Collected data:
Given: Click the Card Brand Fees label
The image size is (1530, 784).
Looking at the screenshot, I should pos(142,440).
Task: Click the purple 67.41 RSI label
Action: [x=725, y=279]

● **TASK PROMPT**
In full and verbatim, transcribe the data.

● **ANSWER TO THIS PROBLEM**
Given: Click the Card Brand Fees label
The image size is (1530, 784).
Looking at the screenshot, I should pos(142,440).
Task: Click the purple 67.41 RSI label
Action: [x=725, y=279]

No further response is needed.